The Forum participants considered the experiences of the above-mentioned organizations and acknowledged the need to use the arsenal of all available instruments of “soft power” in the tense geopolitical situation, where the official-level dialog is facing difficulties. This enabled the Forum participants to a) formulate the basic goal of creating a network of young compatriots; b) suggest conceptual models of the future network of young Russian compatriots. The purpose of this network can be illustrated as follows:
Objectives of the network of young Russian compatriots abroad:
Based on these objectives, as well as the identified problems in consolidation of young Russian compatriots, the Forum proposed two models of the compatriots network. Their correlation point is the need for registration (to use Marxist terminology) of a “physical basis” in the form of an NGO and a “virtual superstructure” in the form of a web-site, which will be used as an information and communication platform.
Thus, the results of the International Forum of Young Compatriots (the educational seminar on youth diplomacy) have laid the conceptual basis for further work on implementation of the theoretical constructs in the practical plane. The need for and the vital importance of this event lies in the fact that young people – particularly, in the post-Soviet space – are losing cognitive interest in the CIS as a whole and Russia in particular. According to the 2015 “Eurasian Barometer,” there has significantly decreased the level of cognitive interests in the culture and history of the CIS countries, as well as the demand for higher education among respondents aged 35 years and older. Accordingly, the more time passes since the collapse of the USSR and the more active is the work of agents of the Western world, the weaker the inertia forces of the common historical past among the youth. Young people are less and less interested in cultural and historical heritage of the post-Soviet countries.

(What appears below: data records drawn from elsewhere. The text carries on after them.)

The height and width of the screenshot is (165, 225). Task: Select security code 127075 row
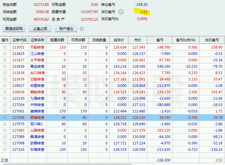[18, 124]
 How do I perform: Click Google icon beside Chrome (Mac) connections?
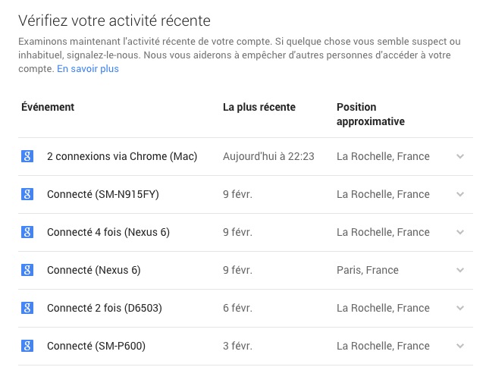[27, 156]
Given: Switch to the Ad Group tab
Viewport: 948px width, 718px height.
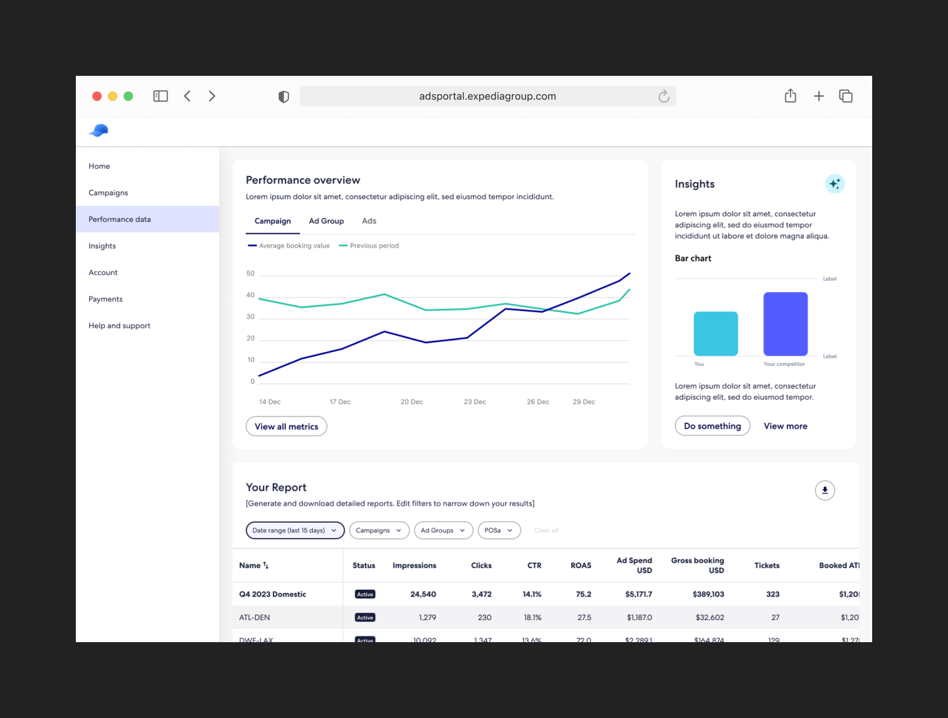Looking at the screenshot, I should (x=326, y=221).
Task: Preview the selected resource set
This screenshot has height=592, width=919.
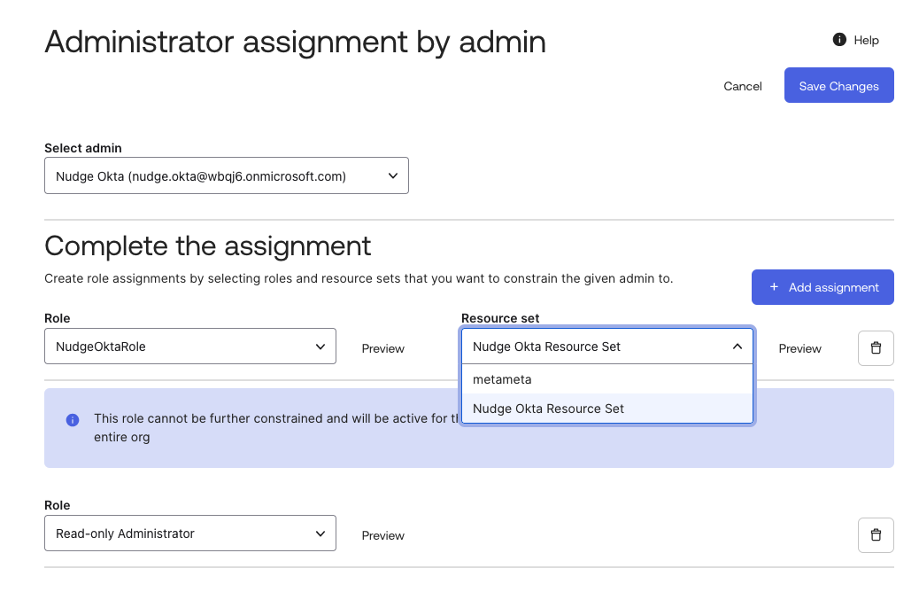Action: [x=799, y=349]
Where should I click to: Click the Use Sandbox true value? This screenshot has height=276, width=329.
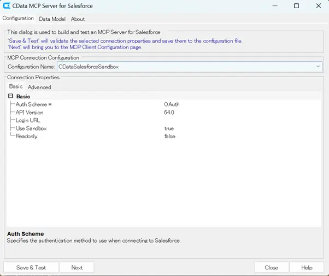[x=169, y=128]
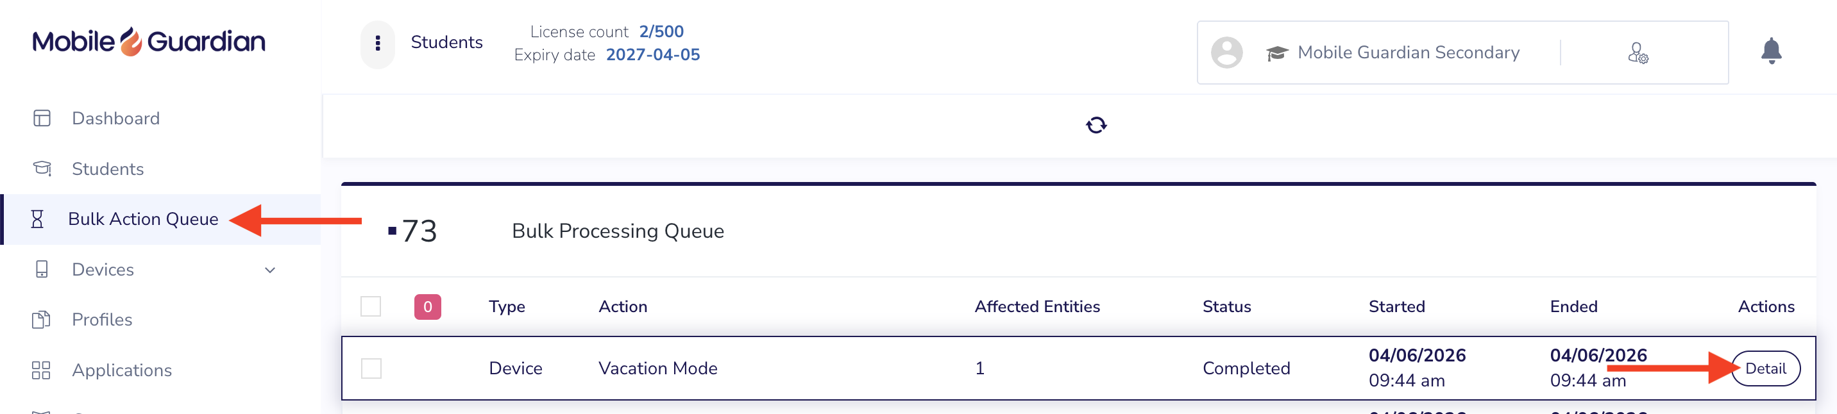
Task: Click the Mobile Guardian logo
Action: pos(148,42)
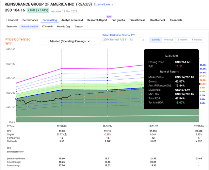
Task: Click the 5.55x multiple line label
Action: click(203, 103)
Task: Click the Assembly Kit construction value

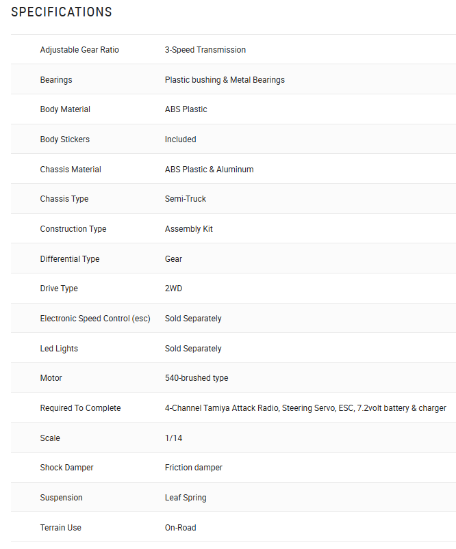Action: tap(189, 229)
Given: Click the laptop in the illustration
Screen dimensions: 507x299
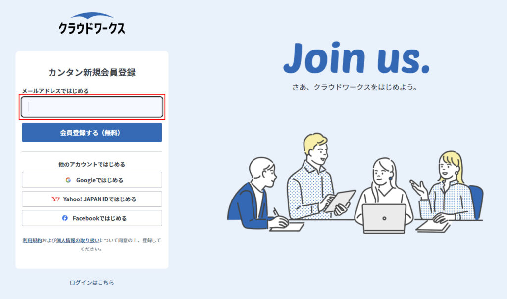Looking at the screenshot, I should pos(384,218).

Based on this, we emphasize that the young compatriots living abroad are Russia's powerful (although yet diffused, non-consolidated) pool of agents of the “soft power.” They are the carriers of the Russian language and culture, they are a part of the Russian world – a part that needs the strengthening of identity through the consolidation of interaction. Accordingly, they perform the role of the communication channels that are able to reduce the negative social and political discourse generated by a number of countries about the “Russian threat” to world stability under the conditions of geopolitical tensions and the information blockade, which was manifested in the European Parliament's resolution on countering Russian propaganda.